Label transfer with SCVI-SCANVI pipeline changes (predicts wrong) labels in ref data

Hi, I am following this tutorial " Integration and label transfer with Tabula Muris" Integration and label transfer with Tabula Muris - scvi-tools on SCVI-tools docs page and everything works fine and I save the predicted labels in the new metadata column

adata.obs[“C_scANVI”] = lvae.predict(adata) #saving predicted labels in new column

However when I check the ref labels, some of them are predicted differently than what it was before I trained SCVI model (when I concatenated with my query data).
I don’t understand why this is?
My understanding is that I am training the SCVI model on ref labelled data and then using SCANVI to transfer the labels on ‘unknown’ labels in query dataset.
Why is it predicting some of the ref data labels wrongly?
Any advise please. Am I doing something wrong here?

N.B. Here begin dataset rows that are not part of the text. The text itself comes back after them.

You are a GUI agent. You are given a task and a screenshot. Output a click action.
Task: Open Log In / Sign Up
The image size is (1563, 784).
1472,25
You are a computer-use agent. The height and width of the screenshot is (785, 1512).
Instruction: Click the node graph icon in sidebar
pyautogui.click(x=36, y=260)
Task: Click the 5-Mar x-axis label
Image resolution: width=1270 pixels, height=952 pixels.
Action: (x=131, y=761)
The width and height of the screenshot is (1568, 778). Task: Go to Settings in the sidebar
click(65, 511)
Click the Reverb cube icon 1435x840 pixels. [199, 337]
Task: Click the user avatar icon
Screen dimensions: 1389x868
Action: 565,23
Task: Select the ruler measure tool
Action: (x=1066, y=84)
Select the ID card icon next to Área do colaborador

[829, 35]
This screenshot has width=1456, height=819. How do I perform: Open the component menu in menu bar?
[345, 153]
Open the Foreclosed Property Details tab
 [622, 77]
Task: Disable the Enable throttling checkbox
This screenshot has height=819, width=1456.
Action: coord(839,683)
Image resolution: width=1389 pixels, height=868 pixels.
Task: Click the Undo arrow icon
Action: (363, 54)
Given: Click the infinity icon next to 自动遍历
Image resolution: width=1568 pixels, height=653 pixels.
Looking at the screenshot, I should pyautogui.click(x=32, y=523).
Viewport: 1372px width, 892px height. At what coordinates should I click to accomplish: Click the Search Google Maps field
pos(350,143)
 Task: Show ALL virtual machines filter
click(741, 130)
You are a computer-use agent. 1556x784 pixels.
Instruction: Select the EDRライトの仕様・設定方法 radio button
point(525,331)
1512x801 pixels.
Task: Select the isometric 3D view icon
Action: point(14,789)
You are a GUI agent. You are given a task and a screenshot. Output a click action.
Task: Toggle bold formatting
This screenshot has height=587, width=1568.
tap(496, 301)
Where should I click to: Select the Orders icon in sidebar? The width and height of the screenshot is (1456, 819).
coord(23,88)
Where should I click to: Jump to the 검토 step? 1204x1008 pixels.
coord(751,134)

As you can see in the screenshot the ref data cell label ‘Cell cycle_TCGGTCTGTGAGAGGG-1_32_1-1’ is changed from Trm-c to CTL-c.

Can you describe how many of the training labels are wrong?

The predict function makes a prediction for each cell, including the reference data, for which by default 90% is train and 10% is a validation set. Either scanvi is getting it wrong because there’s something systematically off and/or there is noise in the training labels.

1 Like